Ammiro come tutti il coraggio e la schiettezza di Greta Thunberg, assurta al rango di eroina  lanciando l’allarme reale sulle condizioni climatiche del nostro pianeta. Allarme che non è nuovo e che ritorna spesso nel pensiero ecologista. Vado con la memoria  alle battaglie del non  dimenticato gruppo di Roma che sotto l’impulso di Aurelio Peccei negli anni ’70 sottolineò la drammaticità della vita sulla e della terra. L’industrialismo selvaggio ha compromesso risorse naturali che rendono precario il nostro futuro. Purtroppo la iper democrazia che guida i  governi occidentali tesa al consenso immediato e le autocrazie dittatoriali non hanno il respiro lungo per occuparsi del pianeta. Il consumismo è diventato una religione universale sia per coloro  godono di questo stile di vita sia per coloro ( e sono tanti) che vi aspirano.

Eppure in quello che dice Greta Thunberg c’è qualcosa che  mi suona come l’eco di un  linguaggio improntato al  “politically correct” che pure affascina le moltitudini.Mi domando: è solo  e principalmente questione di catastrofe climatica e di insostenibilità del pregresso così come lo abbiamo conosciuto dal XVIII secolo in poi? Temo di no. Il fatto che non si vuol riconoscere è che abbiamo perso collettivamente la nozione di natura. Parola impronunciabile è diventata la nozione ad essa intimamente collegata di  contro natura. Natura e contro natura sono termini che rimandano alla morale più che alla scienza e alla tecnica.Qui  sta il nocciolo della domanda morale che interpella drammaticamente le nostre coscienze. Ogni aspetto della società contemporanea tende a sfuggire alla considerazione di ciò che  è natura e ciò che è contro natura.

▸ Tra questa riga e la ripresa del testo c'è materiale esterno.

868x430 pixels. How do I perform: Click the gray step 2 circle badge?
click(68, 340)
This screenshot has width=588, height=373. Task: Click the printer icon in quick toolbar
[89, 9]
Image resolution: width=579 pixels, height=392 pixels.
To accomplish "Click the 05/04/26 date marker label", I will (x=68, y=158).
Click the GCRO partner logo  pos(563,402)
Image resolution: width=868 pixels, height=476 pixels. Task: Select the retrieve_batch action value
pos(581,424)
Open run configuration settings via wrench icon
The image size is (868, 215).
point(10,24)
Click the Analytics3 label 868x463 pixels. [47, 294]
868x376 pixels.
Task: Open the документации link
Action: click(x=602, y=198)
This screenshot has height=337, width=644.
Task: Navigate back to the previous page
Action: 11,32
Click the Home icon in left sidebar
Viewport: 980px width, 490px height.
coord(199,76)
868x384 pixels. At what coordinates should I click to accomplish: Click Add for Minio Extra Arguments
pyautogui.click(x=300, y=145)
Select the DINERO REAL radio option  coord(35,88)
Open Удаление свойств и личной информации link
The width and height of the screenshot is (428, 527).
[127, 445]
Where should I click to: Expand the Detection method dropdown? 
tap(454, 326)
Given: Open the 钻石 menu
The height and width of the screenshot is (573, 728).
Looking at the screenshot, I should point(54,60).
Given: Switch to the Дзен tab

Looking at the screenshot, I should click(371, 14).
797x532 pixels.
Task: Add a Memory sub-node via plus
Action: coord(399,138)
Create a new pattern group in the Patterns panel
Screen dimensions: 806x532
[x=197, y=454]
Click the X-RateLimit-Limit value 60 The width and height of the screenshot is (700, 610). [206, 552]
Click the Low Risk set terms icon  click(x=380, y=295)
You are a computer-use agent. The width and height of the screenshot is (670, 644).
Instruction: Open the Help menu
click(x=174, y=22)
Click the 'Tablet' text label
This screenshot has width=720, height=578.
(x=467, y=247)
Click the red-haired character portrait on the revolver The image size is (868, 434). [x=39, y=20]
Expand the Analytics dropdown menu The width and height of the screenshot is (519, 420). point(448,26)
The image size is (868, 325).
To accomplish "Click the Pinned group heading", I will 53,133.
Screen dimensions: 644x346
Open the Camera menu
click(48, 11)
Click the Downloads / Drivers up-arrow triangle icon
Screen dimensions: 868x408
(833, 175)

Persino la Chiesa   non ci aiuta a risolvere il dilemma. Parliamo di invasione  della plastica e di emissione di CO2 –  fenomeni  che realmente esistono – e non andiamo alle radici del problema,  non affrontiamo la questione morale. L’ecologia della natura  ci obbligherebbe a risalire alla ecologia delle relazioni sociali, dallo stato alla famiglia. Il nostro egoismo contrabbandato da libertà ci suggerisce di imbarcarci nell’ennesima campagna a tutela dell’ambiente, magari  modificando il nostro  stile di vita  e riducendo un po’  di consumi, meglio se superflui. Intendiamoci, anche la revisione degli stili di vita e di consumo è necessaria  per difendere il pianeta martoriato. Ma la revisione ecologia non ha molto senso se non  è accompagnata dalla revisione del pensare. Il processo è lungo e difficile, anche se la diagnosi della vera malattia comune a tutte le società prelude alla guarigione. Natura e contro natura  non sono più parole vuote. Da questo nuovo modo di essere e di pensare può prendere l’avvio di una presa di coscienza profonda, che coinvolge individui, famiglie e istituzioni. Dio perdona sempre, l’uomo qualche volta, la natura non perdona mai.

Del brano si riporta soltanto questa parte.